(Records from a data source)
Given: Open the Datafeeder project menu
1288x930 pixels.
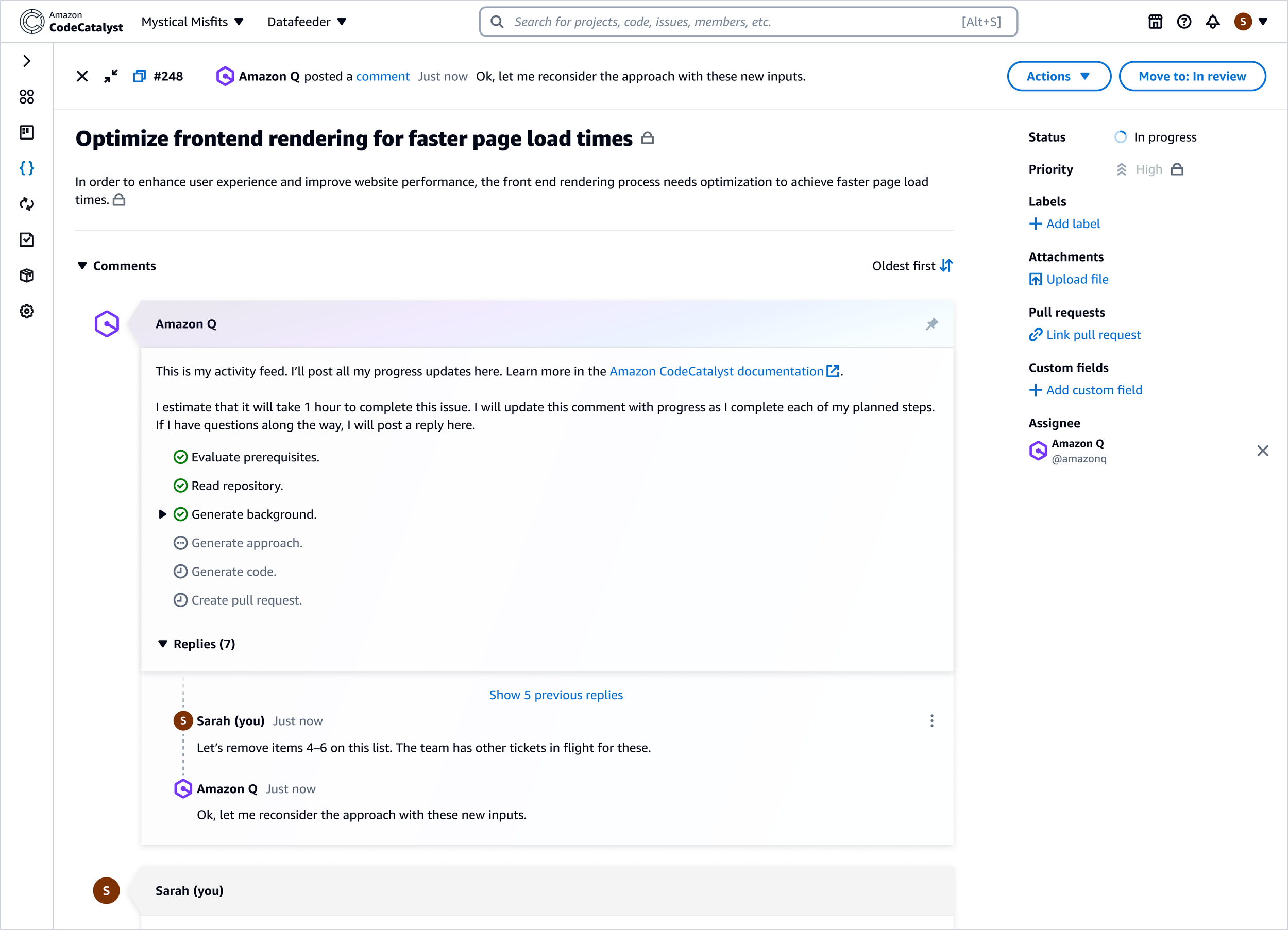Looking at the screenshot, I should (307, 22).
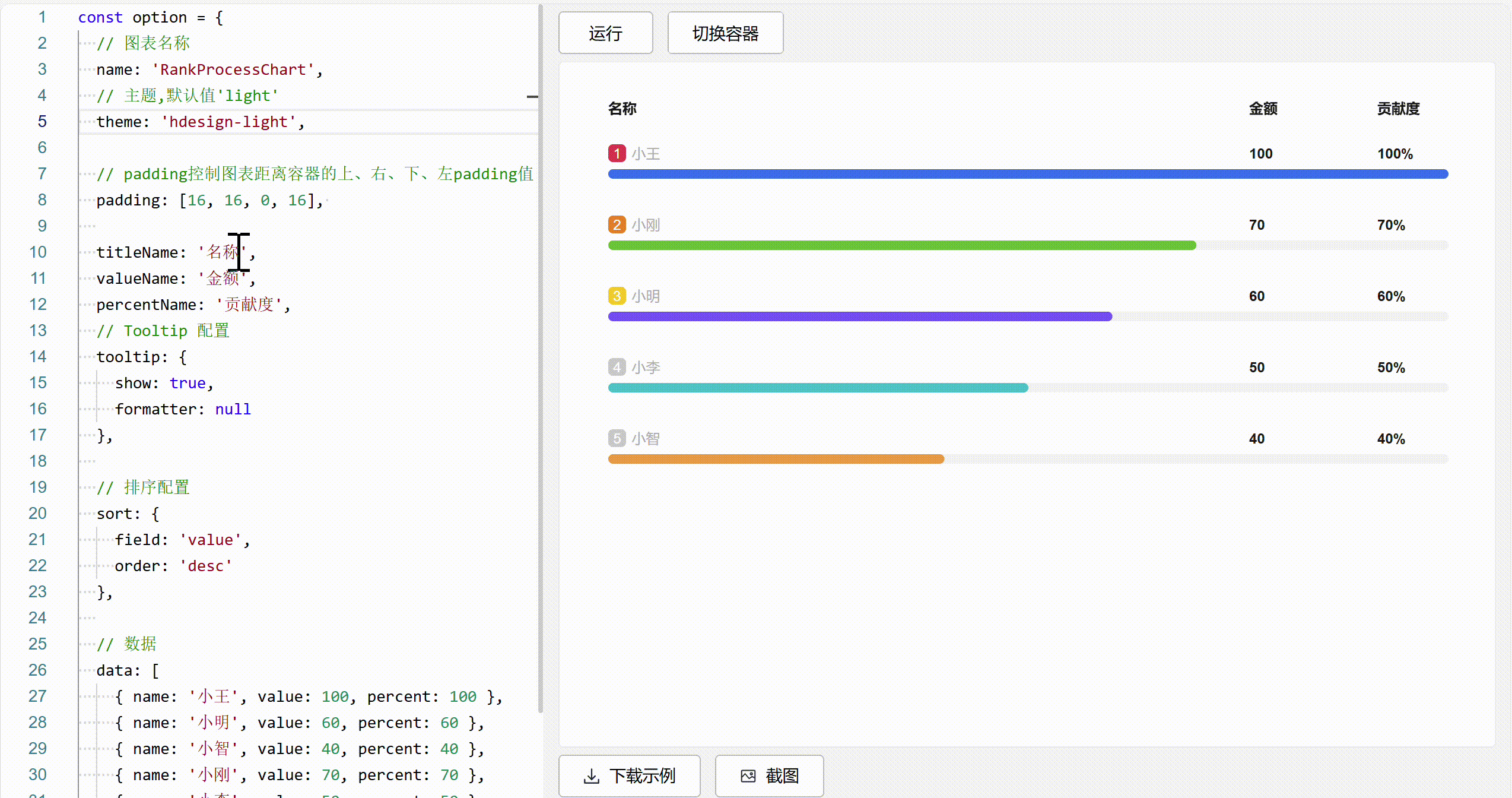Click the image icon on 截图 (screenshot) button
Screen dimensions: 1512x798
pyautogui.click(x=748, y=776)
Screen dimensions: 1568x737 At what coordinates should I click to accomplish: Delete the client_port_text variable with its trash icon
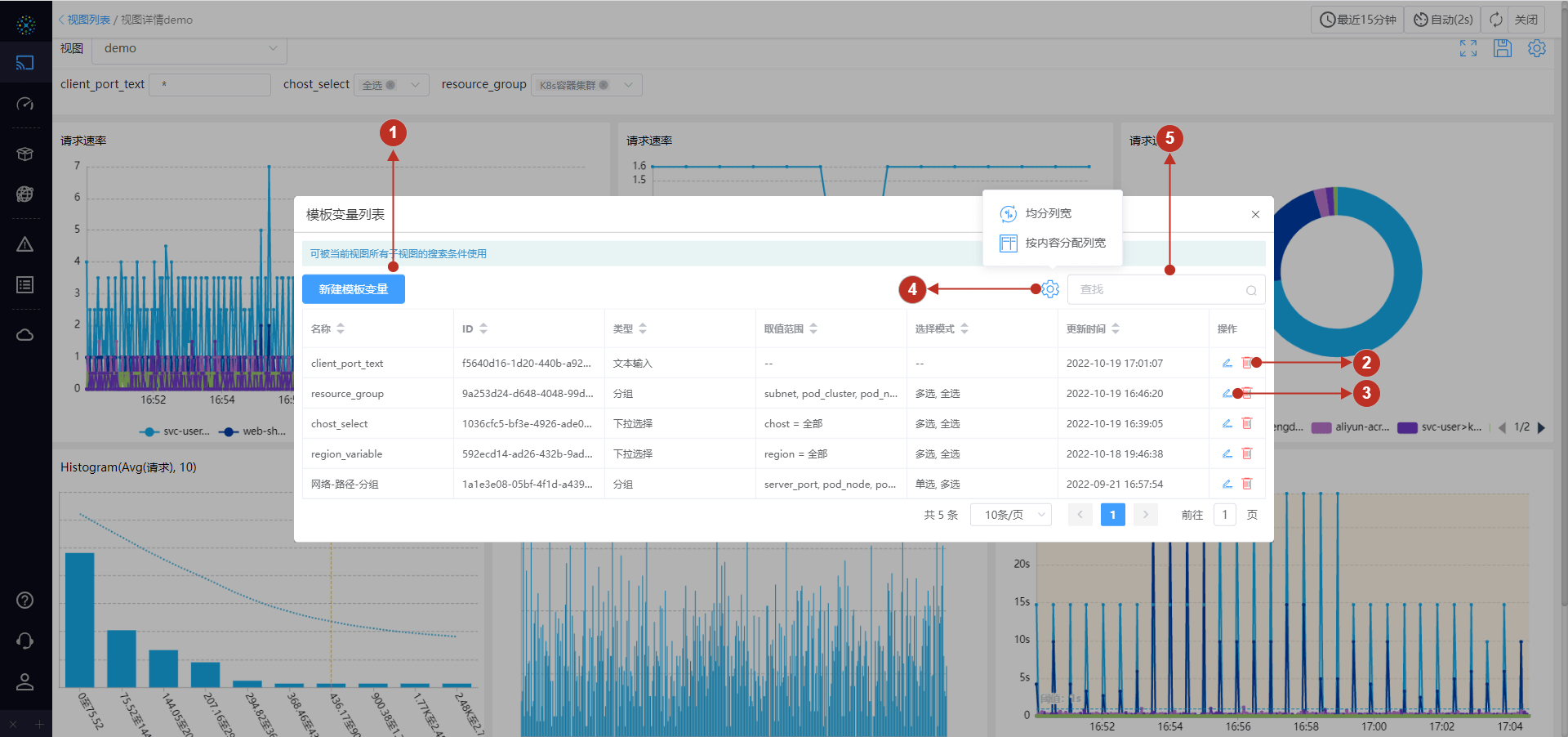coord(1247,363)
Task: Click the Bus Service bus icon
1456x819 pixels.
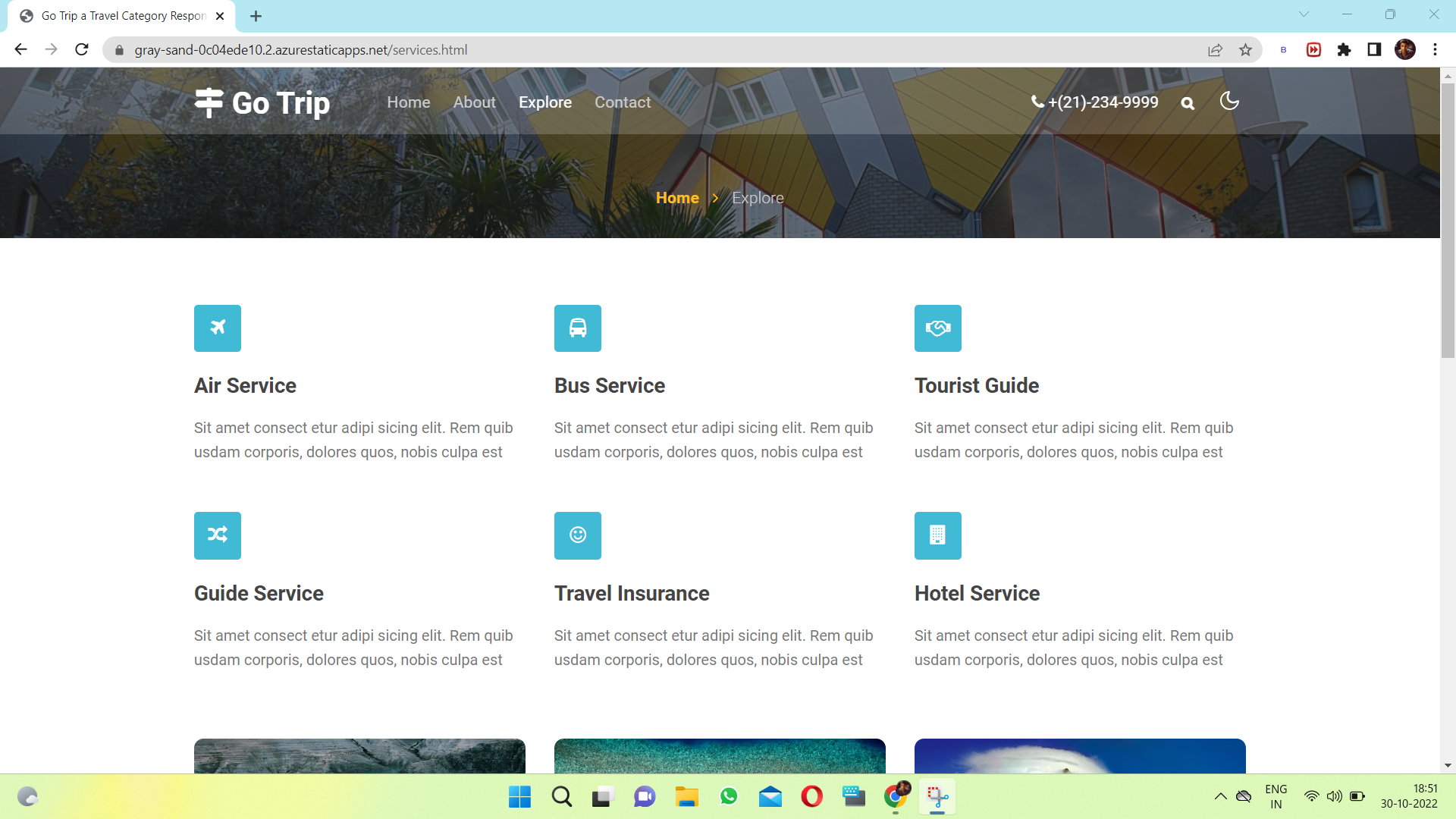Action: [x=578, y=328]
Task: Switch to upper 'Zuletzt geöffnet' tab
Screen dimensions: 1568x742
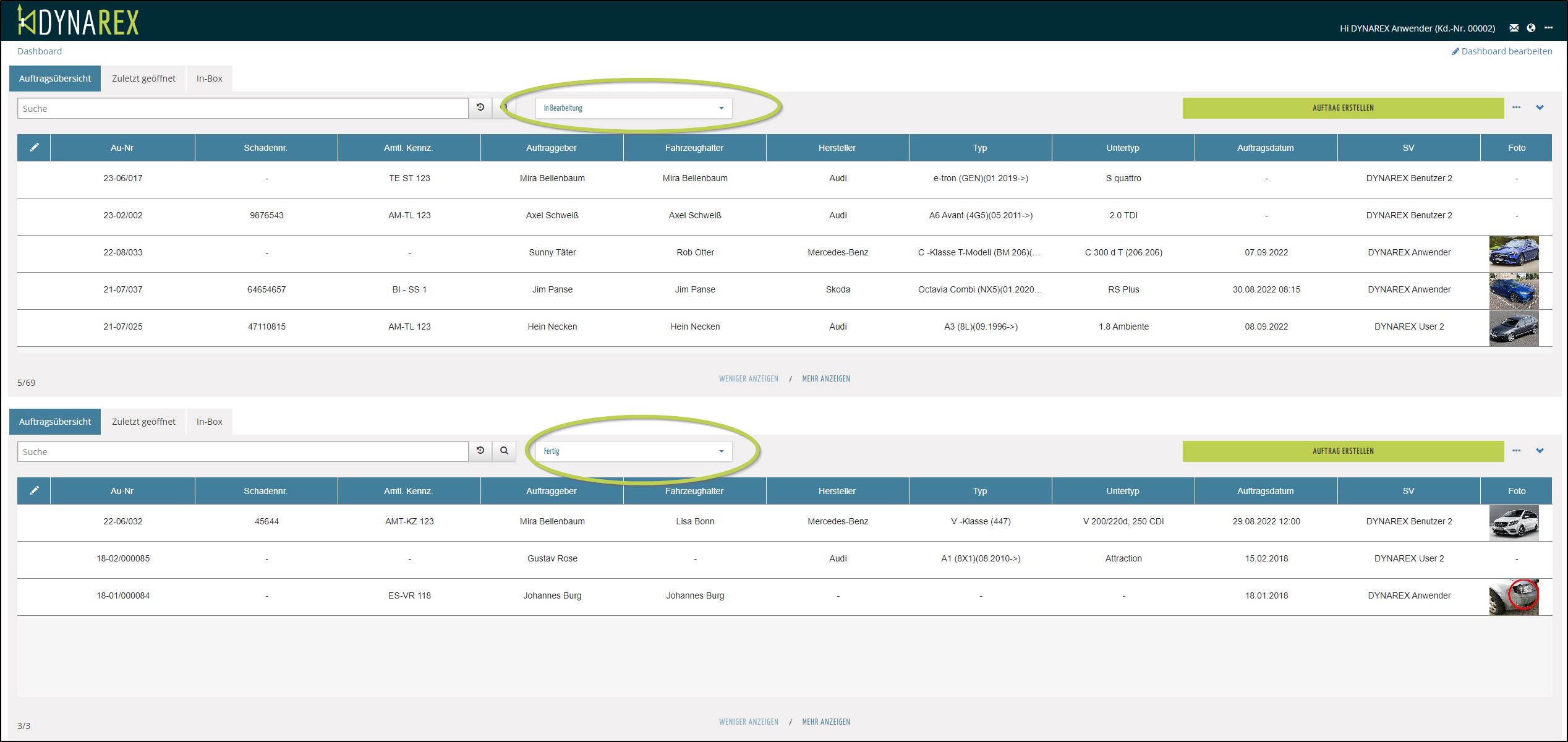Action: click(143, 79)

_Task to complete:_
Because the pictures are not wanted, retype only the text of every record, exactly as given.

_Response:_
Given: Open the Datafeeder project menu
1288x930 pixels.
Looking at the screenshot, I should (307, 22).
Click the image icon on 截图 (screenshot) button
Screen dimensions: 1512x798
pyautogui.click(x=748, y=776)
Screen dimensions: 1568x737 At what coordinates should I click to accomplish: Delete the client_port_text variable with its trash icon
coord(1247,363)
Task: Click the Bus Service bus icon
1456x819 pixels.
Action: [x=578, y=328]
Task: Switch to upper 'Zuletzt geöffnet' tab
Screen dimensions: 1568x742
Action: click(143, 79)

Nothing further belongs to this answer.